The 2016 Korean zombie movie Train to Busan stunned audiences upon release, with the movie being one of the most intense horror experiences of modern times and going on to be an international hit. Unsurprisingly, a sequel was announced entitled Peninsula and now we have our first look at the upcoming thriller, as well as a few more details about what to expect from director Yeon Sang-ho himself.

"It takes place four years after Train to Busan, in the same universe, but it doesn't continue the story and has different characters. Government authority has been decimated after the zombie outbreak in Korea, and there is nothing left except the geographical traits of the location - which is why the film is called Peninsula."

The much-anticipated follow-up stars Gang Dong-won, who you may or may not know from the 2017 drama 1987: When the Day Comes, as Jung-Seok. His character is a former soldier who manages to escape from the Korean peninsula, which has become a zombie-infested wasteland turned into a ghetto by other nations trying to stop the spread of the virus. Jung-Seok is sent back with a crew on a mission to retrieve something. He goes back in through the port of Incheon to reach Seoul and comes under attack, discovering there are more non-infected survivors left on the peninsula.

Peninsula also features The Battleship Island actress Lee Jung-Hyun who will play one of the survivors. Alongside her stars Lee Re, a child actress who director Yeon Sang-ho believes will become"more [popular] than Ma Dong-Seok [aka Don Lee] in Train To Busan".

The rest of the cast includes Kwon Hae-Hyo, who has worked with Yeon before as a voice actor for his award-winning animation The Fake back in 2013, as well as Kim Min-Jae, who has also worked with Yeon in the past having appeared in his 2018 action comedy Psychokinesis, along with indie filmmaker and actor Koo Kyo-hwan, and child actress Lee Ye Won.

There are also several Train to Busan alumni working on Peninsula, including cinematographer Lee Hyung-deok, visual effects supervisor Jung Hwang-su and art director Lee Mok-won. The sequel will reportedly have a budget double that of its small-scale predecessor.

"The scale of Peninsula can't compare to Train To Busan, it makes it look like an independent film.

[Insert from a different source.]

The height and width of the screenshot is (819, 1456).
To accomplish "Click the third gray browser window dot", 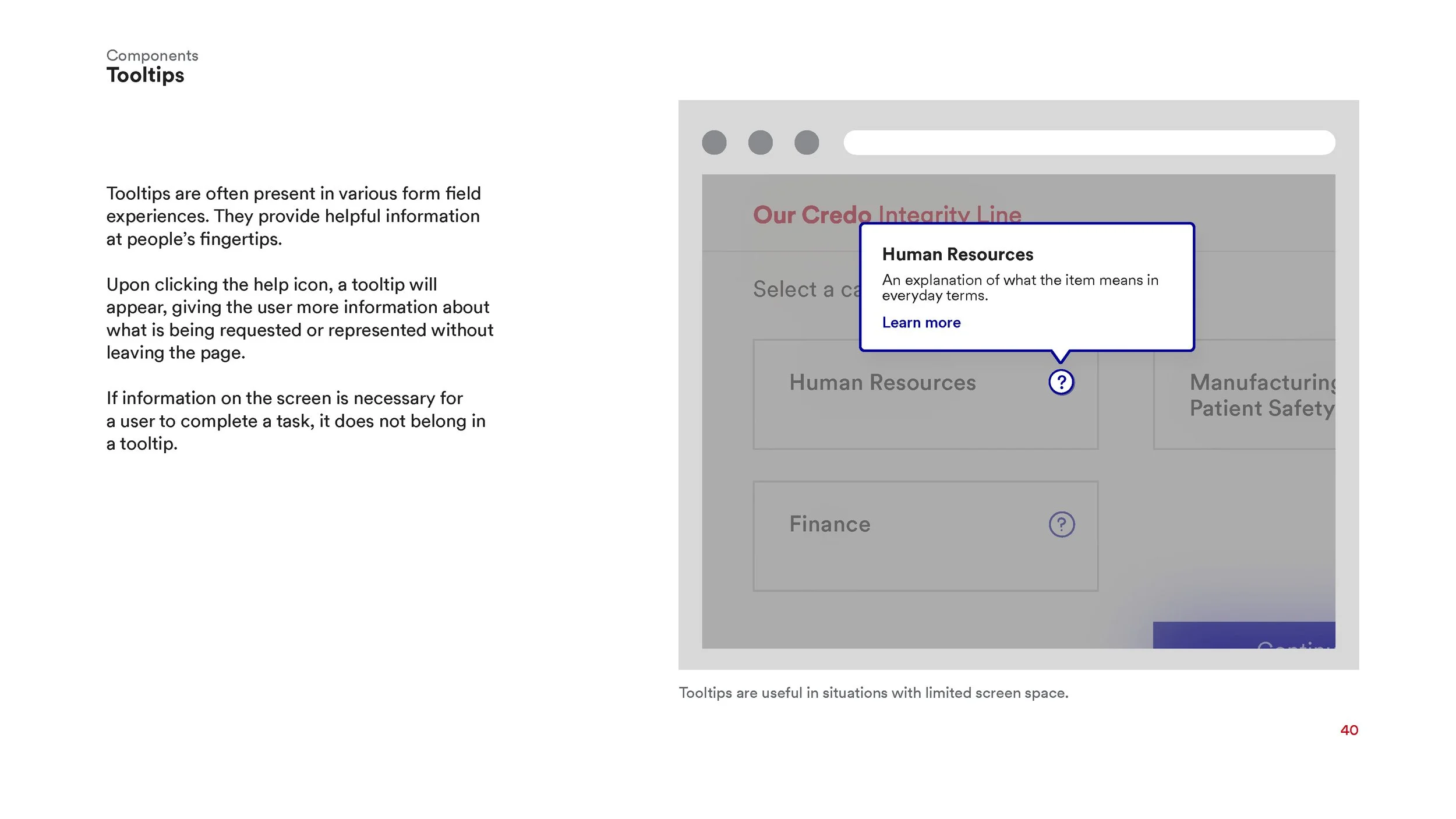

Train To Busan was a high-concept film shot in narrow spaces whereas Peninsula has a much wider scope of movement."

It is also very possible, should Peninsula prove to be as much of a smash-hit as Train to Busan, that this won't be the last time we revisit this zombie-riddled world.

"There could be many stories that could keep coming out of that world. Destroyed, isolated, extreme, but with hope of escape and humanism, and the way world powers would look at this place. There could be a lot of material with a lot of greater significance."

But, don't expect the upcoming sequel, or even the sequel after that, to necessarily answer the burning question of how the zombie outbreak started.

"I've thought about dealing with that question in another film, which probably I won't direct myself. There are a lot of interesting questions you could answer, issue by issue, with other films."

The director has also noticed that things he had only imagined prior to the arrival of Covid-19 were now showing up in real international news headlines.

"Of course I never dreamt of anything like the new coronavirus. But recently I have been learning news about the collective selfishness that you do see facets of in Train To Busan and in Peninsula, that brings about tragedy."

Peninsula is set for a summer release in South Korea. This comes to us from Screen Daily.